Because of the difficult logistics, though, prices are higher than for comparable services elsewhere. Rates for “Cuervo” dorm rooms are US$40 pp with breakfast, US$72 pp with half board, and US$102 pp with full board. More comfortable “Bonete” rooms cost US$50 pp with breakfast, US$82 pp with half board, and US$112 pp with full board; for “Aconcagua” rooms with private baths, the corresponding rates are US$70 pp, US$102 pp, and US$132 pp.

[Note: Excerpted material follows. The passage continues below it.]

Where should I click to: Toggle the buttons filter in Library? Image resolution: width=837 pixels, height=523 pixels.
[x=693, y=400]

The main information post is at Los Horcones, where the rangers have good information and suggestions as well as supplying trash bags for climbers and trekkers; it’s open 8 a.m.–9 p.m. weekdays, 8 a.m.–8 p.m. Saturday. There are also rangers at Confluencia, Plaza de Mulas, Las Leñas on the Polish route up the Río de las Vacas, and at Plaza Argentina, the last major base camp along the Polish route.
Both hikers and climbers must have permits; those with hiking permits may not continue beyond the base camps. In Mendoza, for most of the year, get permits from the provincial Dirección de Recursos Naturales Renovables (Avenida de los Plátanos s/n, tel. 0261/425-2090, 8 a.m.–6 p.m. weekdays, 9 a.m.–1 p.m. weekends), just inside the gates of Parque San Martín. In summer only, though, permits are available from the nearby Edificio Cuba, and in winter, hiking permits are available at Los Horcones itself (though climbing permits are not). In past years, however, permits have been available through the provincial Subsecretaría de Turismo in Mendoza, and this could change again. For the most up-to-date information, check the park’s website, in Spanish and very readable English as well. Climbers must present proof of their experience and show their equipment.

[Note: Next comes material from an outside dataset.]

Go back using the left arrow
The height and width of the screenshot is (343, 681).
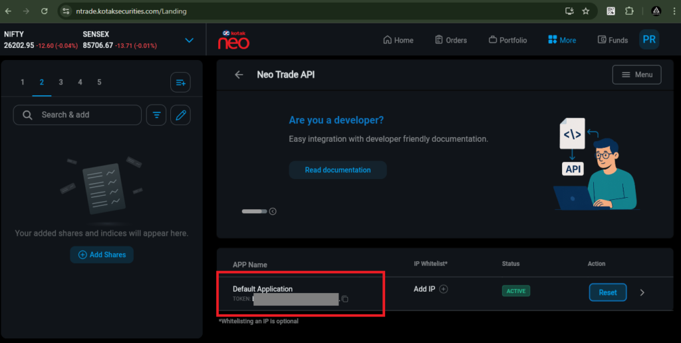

Permit prices depend on season and nationality (there is now a differential pricing system for Argentines and resident foreigners and for non-Argentines). Low season runs November 15–30 and February 21–March 15, midseason is December 1–14 and February 1–20, and high season is December 15–January 31. Outside these seasons, fees are reduced.

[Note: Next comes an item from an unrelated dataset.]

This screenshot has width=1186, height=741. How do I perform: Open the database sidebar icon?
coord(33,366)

Rangers collect a US$5 fee for the short walk to Laguna Horcones, and a US$20 fee for the day hike to Confluencia. For non- Argentines, three-day hiking permits cost US$47 except in high season, when they cost US$55. Seven-day permits (more desirable for their greater flexibility) cost US$68 in low and mid-season, US$105 in high season; climbers pay US$158 in low season, US$316 in mid-season, and US$474 in high season. Argentines and resident foreigners pay around one-third of these prices.
For more detail on hiking in the park and climbing Aconcagua, look for the improved fifth edition of Tim Burford’s Chile and Argentina: The Bradt Trekking Guide (Chalfont St Peter, UK: Bradt Travel Guides, 2001), and for the second edition of R. J. Secor’s climbing guide Aconcagua (Seattle: The Mountaineers, 1999).
Buses from Mendoza to Uspallata continue to Penitentes, where most hikers and climbers stay. From Penitentes, it’s necessary to walk or hire a car to the trailhead at Horcones.